17 August 2012

16 + Content

My name is Louisa Tanner and I was 19 when I was murdered.

My name is Meredith Riley and I was also 19 when I was murdered.

Meredith and I were both at Leeds University, I was studying for a History degree and Meredith was studying a Computer Science degree. We both shared a flat together that was literally just around the corner from the Uni. We were great friends and had great times together, little did we know we would also be sharing our deaths together.

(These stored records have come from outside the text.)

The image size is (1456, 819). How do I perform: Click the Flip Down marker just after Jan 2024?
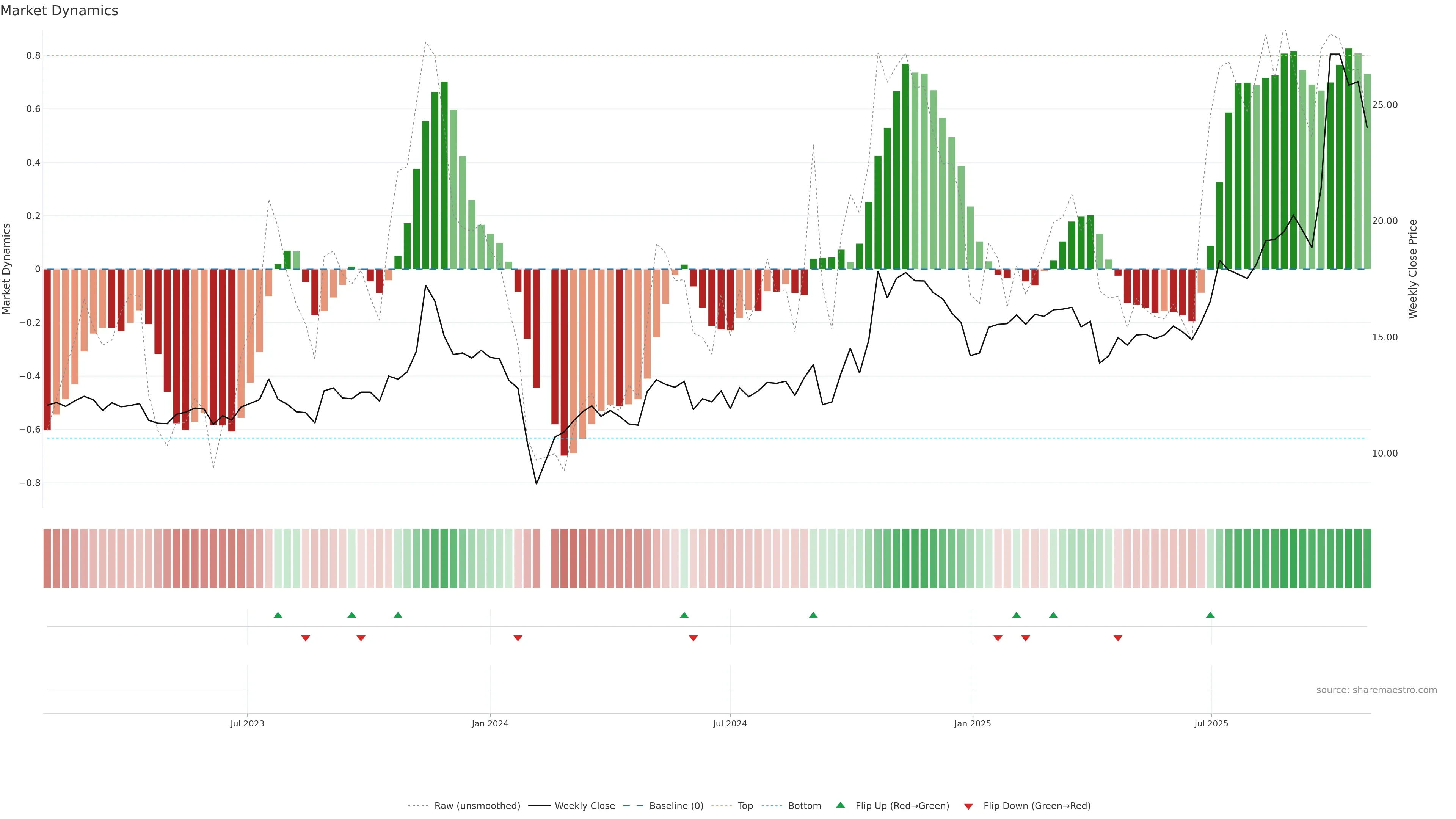coord(518,638)
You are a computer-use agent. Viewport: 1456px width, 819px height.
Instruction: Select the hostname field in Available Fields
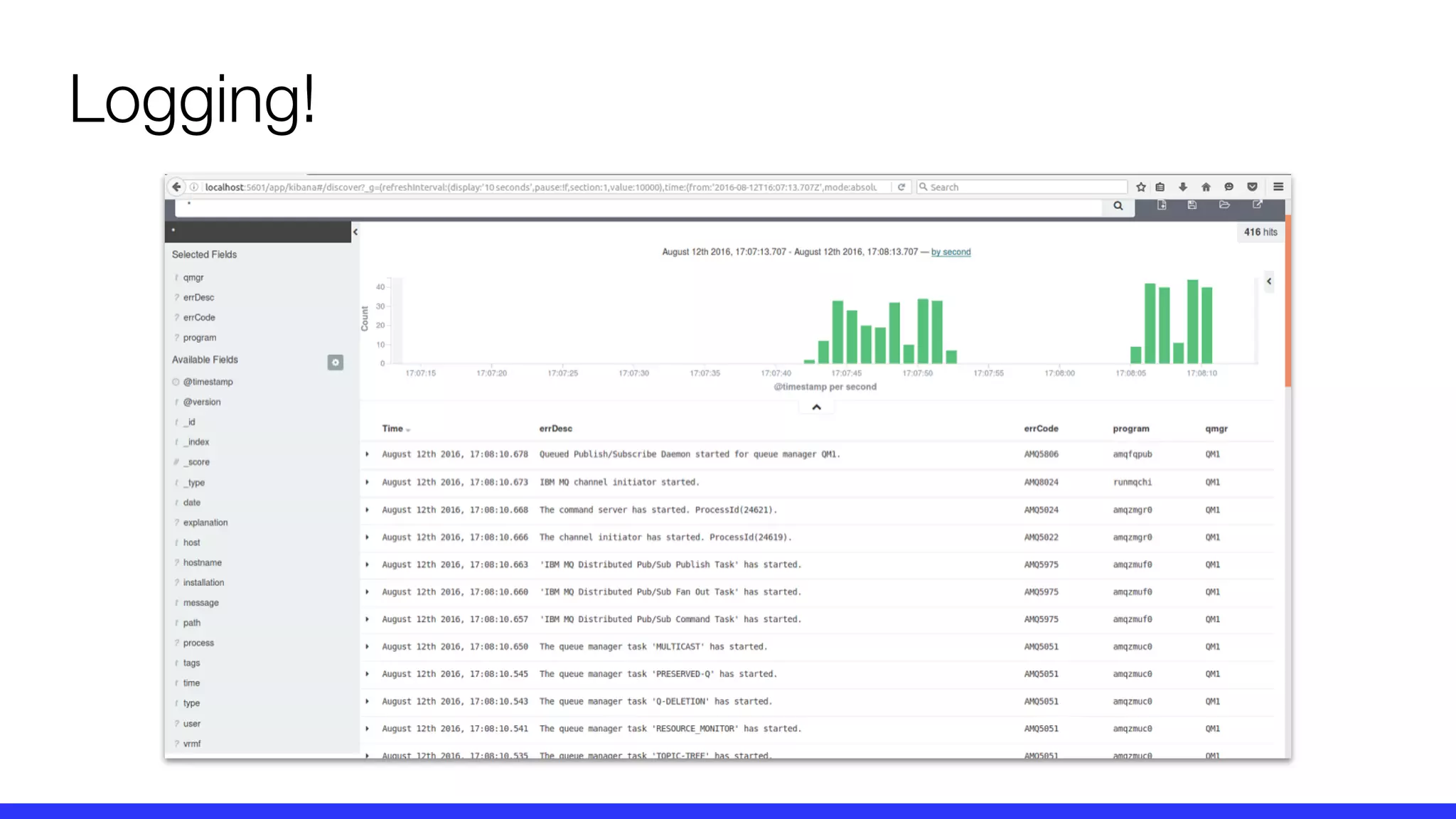(x=203, y=562)
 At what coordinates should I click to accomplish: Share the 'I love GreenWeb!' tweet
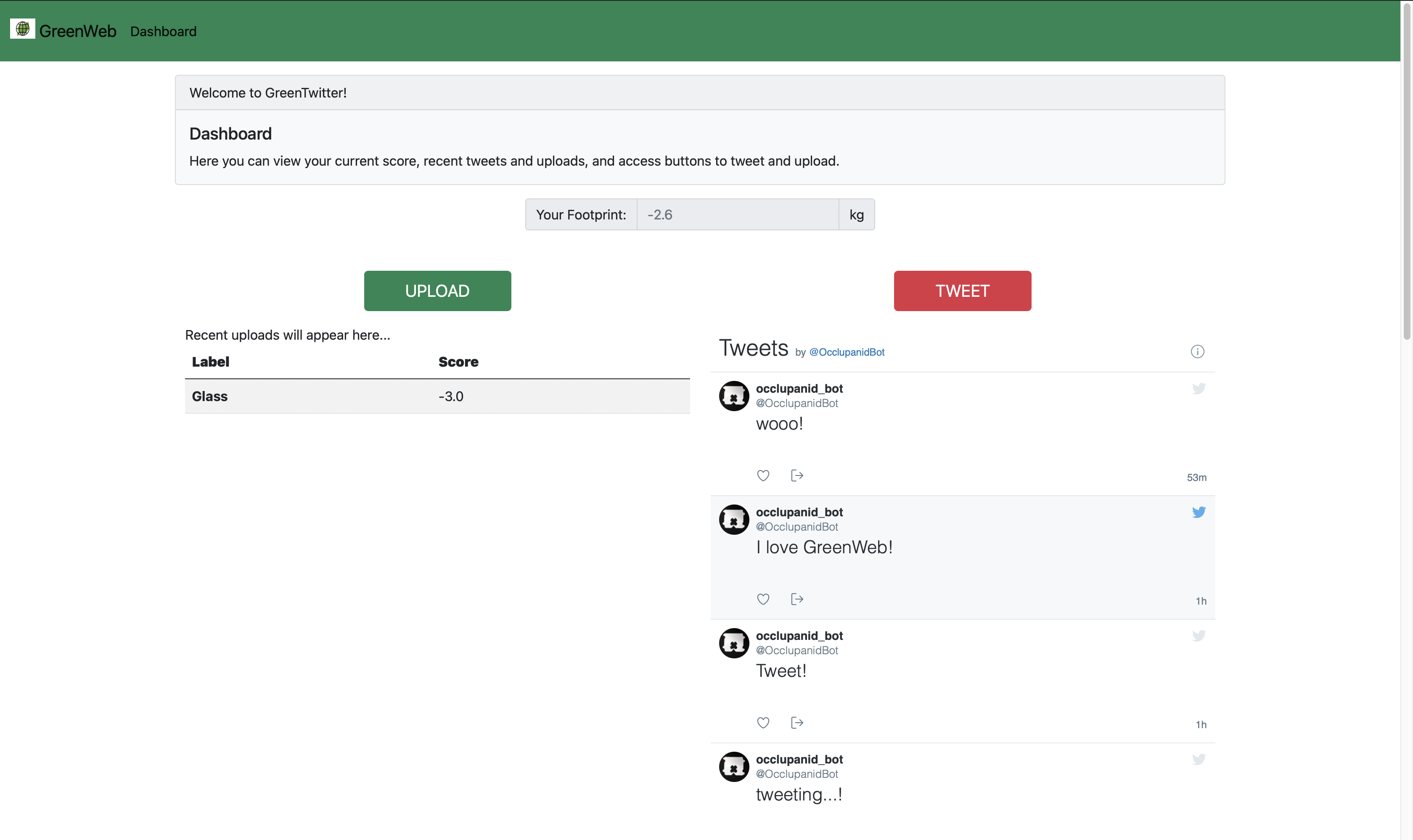point(796,599)
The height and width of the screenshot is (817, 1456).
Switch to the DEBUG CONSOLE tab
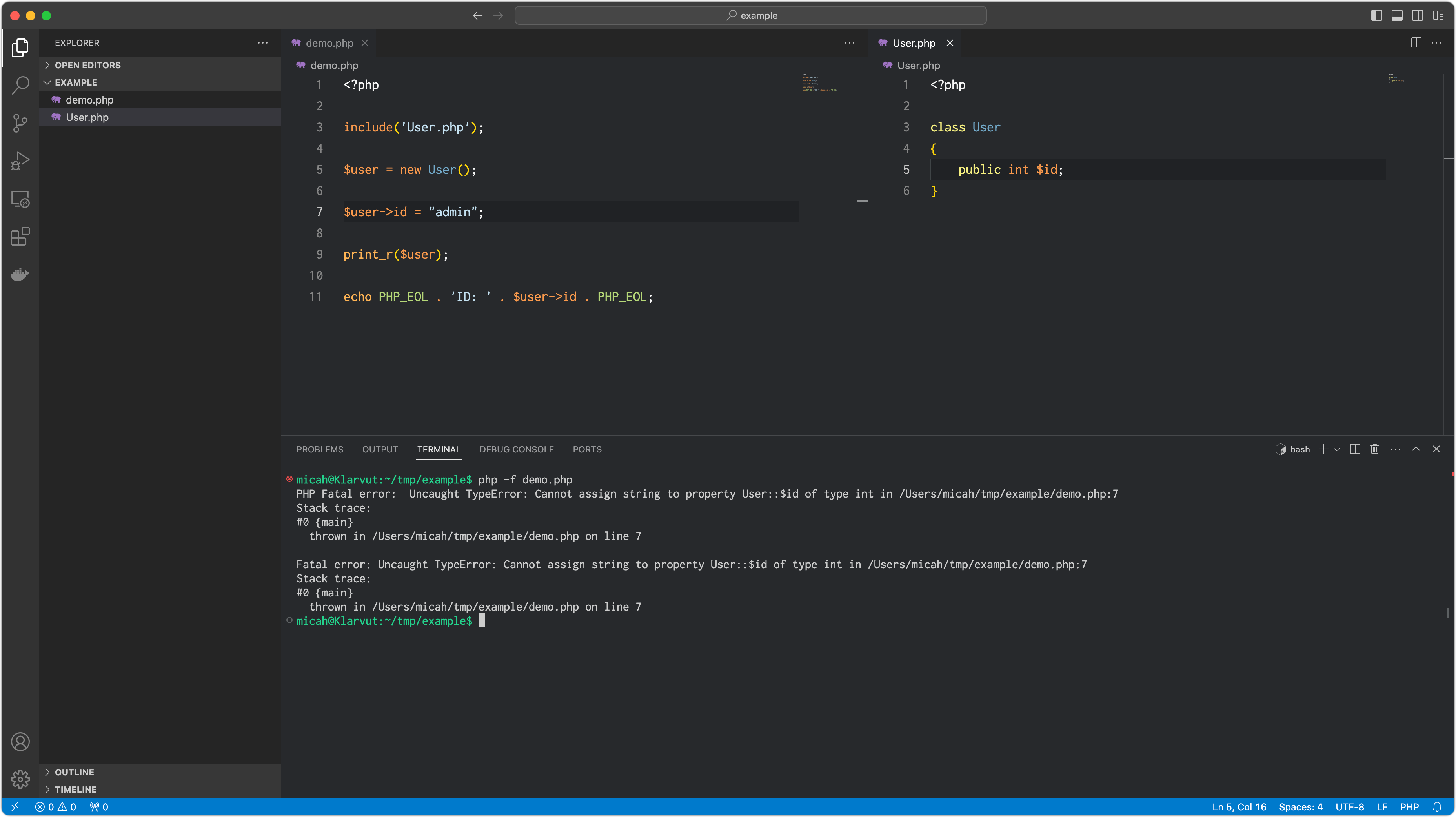516,449
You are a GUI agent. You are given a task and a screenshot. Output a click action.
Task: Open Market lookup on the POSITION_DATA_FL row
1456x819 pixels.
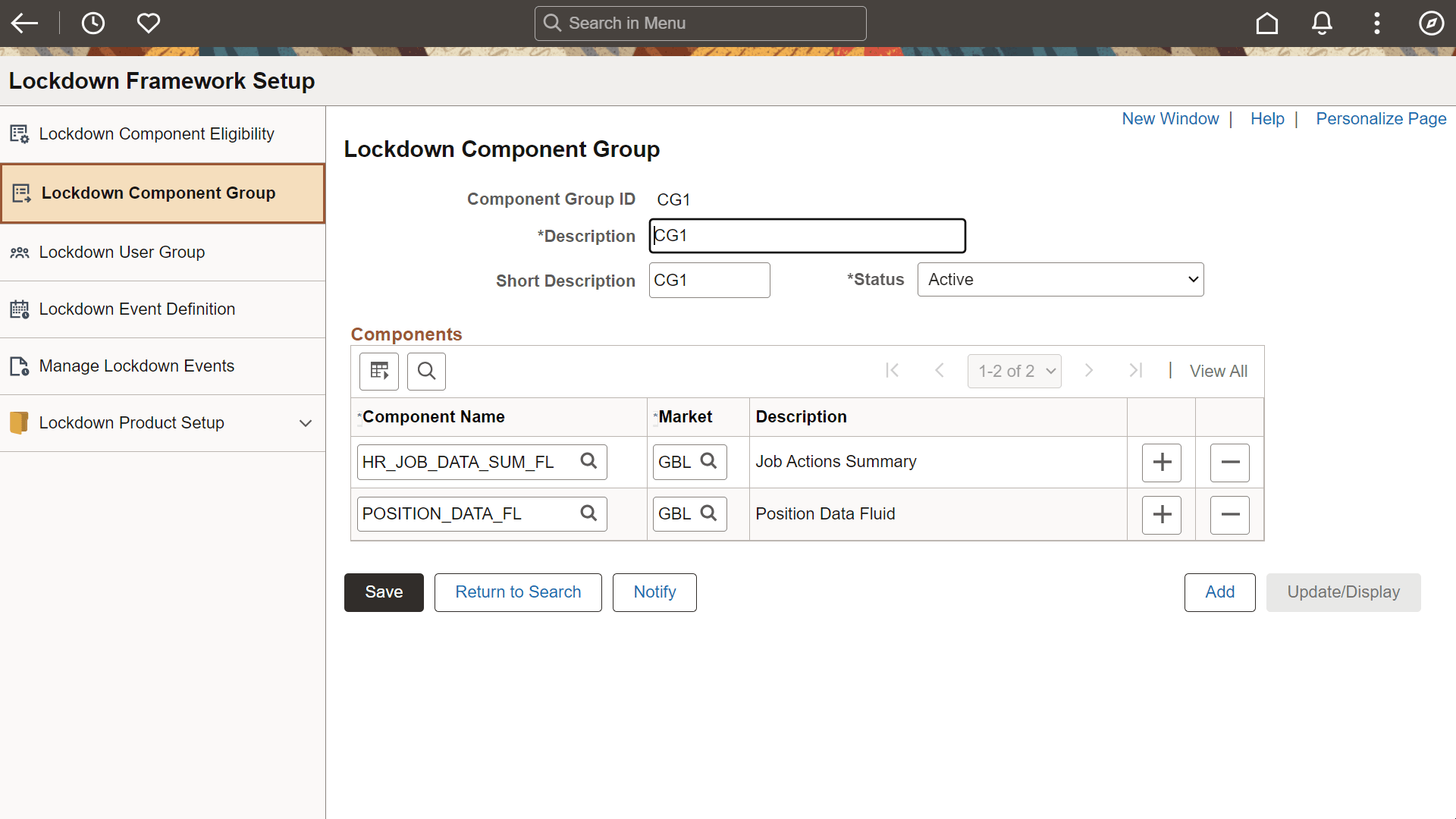click(709, 513)
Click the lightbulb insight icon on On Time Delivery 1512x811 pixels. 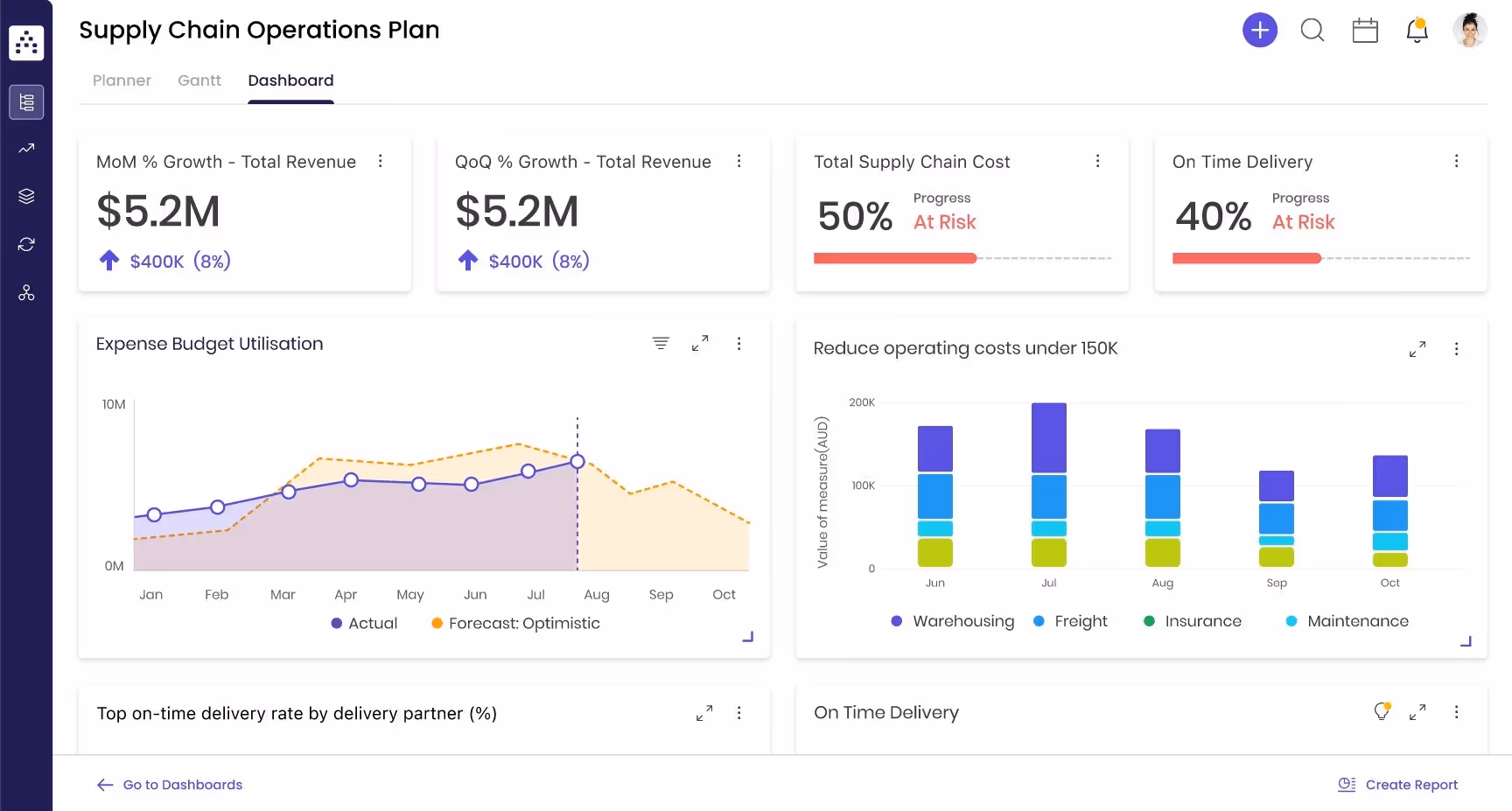1382,711
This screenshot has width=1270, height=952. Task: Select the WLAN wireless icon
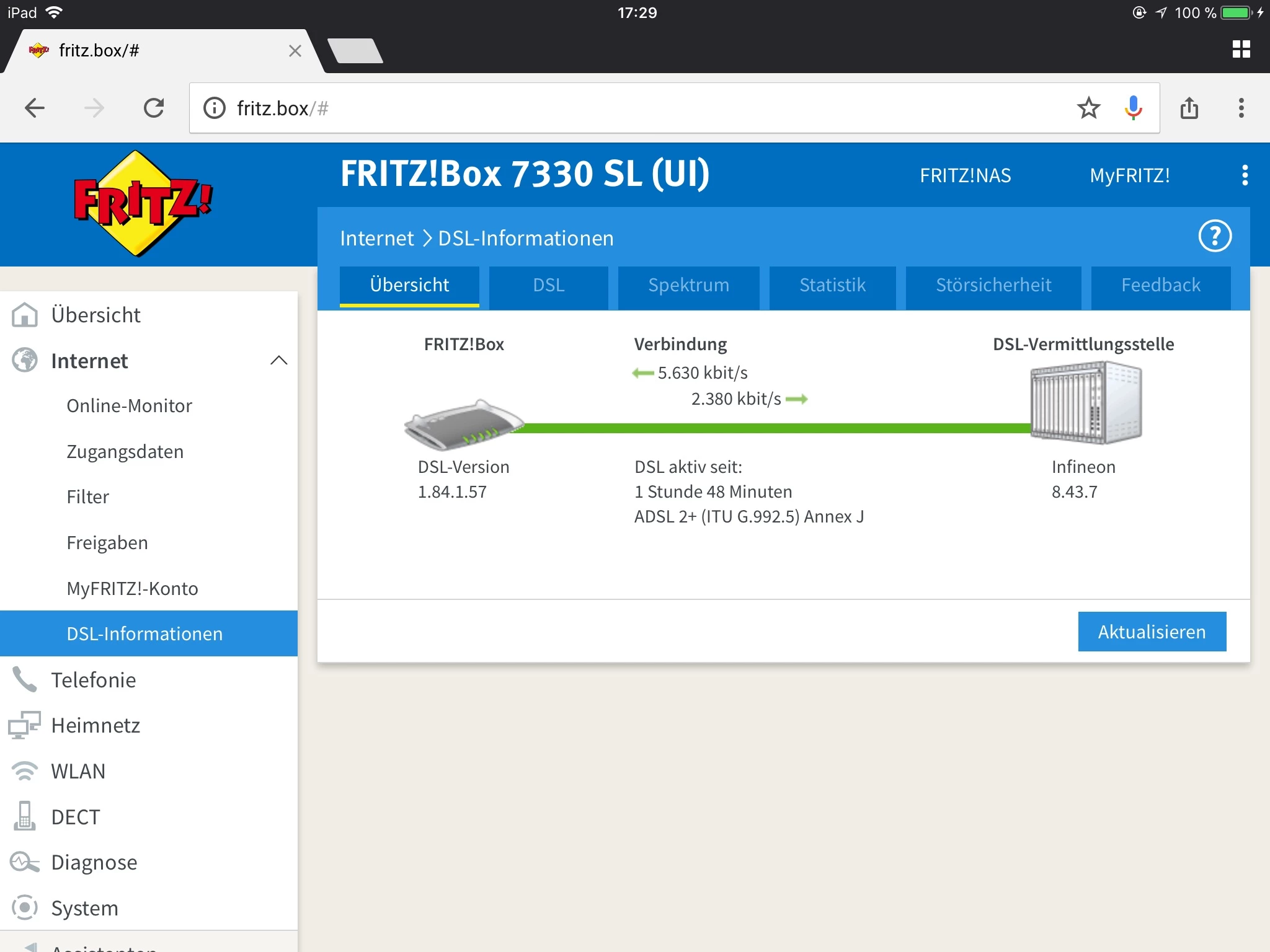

We had seen on the news about the 7 murders of girls and how the police believed they were all linked. Our parents were worried and had spoken to us about how to be safe, like never go out alone at night, lock all the doors to the flat, make sure windows are closed etc. We were aware but were not worried as we were always careful and much of it is common sense, like leaving a pub and walking home alone, which we would never do. We always left together or made sure other friends walked us home. Regardless of how safe we tried to make ourselves it was still not enough.

My parents are distraught over my death and simply cannot take it in, my mother is almost in denial and keeps saying the police have got it wrong and that I'll show up soon. I often sit and just hold her during her quiet moments which are rare as she seems to be acting so strange lately and has to be sedated when she can't cope. I only wish I could ease her pain but her grief won't allow me to reach her. My poor dad is sick with worry and sick with grief, it is only in his private moments that I can reach him and it fills me with joy when I know he can sense me and he cries but is smiling through the tears.

I wanted to travel the world and see all the wonderful historic buildings that the world has to offer but myself and Merediths dreams have now gone. Meredith would now like to have her say.

Louisa and my dear family have given me such strength as death is such a traumatic thing to deal with. Yes it's painless but it's the knowing that you are no longer with your loved ones that is the hardest part. I suppose at least I can go to them whenever but it's not the same and it's never enough. I leave behind my mother and father and my sister who was ten years older than me and was like a second mother to me. I feel angry and that anger consumes me some days but then I sit in my family's living room and see how much they are suffering and it kind of puts things into perspective for me. Their suffering is so much worse than mine and all I can do is be there for them and somehow let them know that I always will be.

On the night that both Louisa and me were murdered we had been to the local pub and had a few drinks. Back at the flat we decided to have a game of Monopoly and have a bit of fun on the Singstar, we often did this and we had such a fab night, it must have been about 11.30 pm when we both decided to go to sleep.

I got up again at about 1 AM as I was incredibly thirsty so I went to the kitchen and got myself a glass of water and then returned to bed and drifted back off to sleep. The next thing I was aware of was this incredibly painful headache to the right side of my head and that was it, I was then stood next to my body and this man was stood over me and he was repeatedly smashing my head in.

I watched him take pictures of me and that was when I realised that Louisa was in danger too, I went to her room and was trying to wake her, I was shouting but she couldn't hear me, I was stood over her willing her to please wake up. I grabbed her shoulders and I don't know whether she felt me but she began to wake up..........................

I was having this horrible dream, Meredith was covered in blood on her face and I was asleep in bed and she was trying to wake me up, she was crying and pleading with me to open my eyes. I looked around the room and my heart was pounding, I listened and I thought I could hear noises in Merediths room so I listened again and thought maybe she had got up to nip to the loo. I closed my eyes and tried to get back to sleep. I must have only been lying there for about a minute or so when I heard my door open, I turned around and that's when I saw this dark figure just stood there, I initially just froze and that's when he lunged at me, he had some kind of bar in his hands and he began to hit me all over with it, I was screaming but my screams were muffled as I had my head in my pillow and had the duvet over my whole body trying to protect myself from his endless blows. It seemed forever that he was hitting me and at some point he managed to get the duvet away from my head and that's when the deathly blows rained down. I began to black out and that is when I saw Meredith, she was smiling and I finally felt at peace, I held out my hand and she took it. Together we were both stood next to my now dead body. Our killer began to touch me and I had to look away as Meredith squeezed my hand, he then began to take pictures of my still and lifeless shell. He then began to masturbate over me and I remember thinking that they would catch the bastard as he would leave his DNA, but he had a little handkerchief and he came in that. With that we both left our flat for the very last time.

Our bodies were not discovered until the next day after some of our friends had come looking for us as we hadn't showed up for some classes. Our killer had left the door unlocked as he wanted people to find his first double murder. For him this was his masterpiece.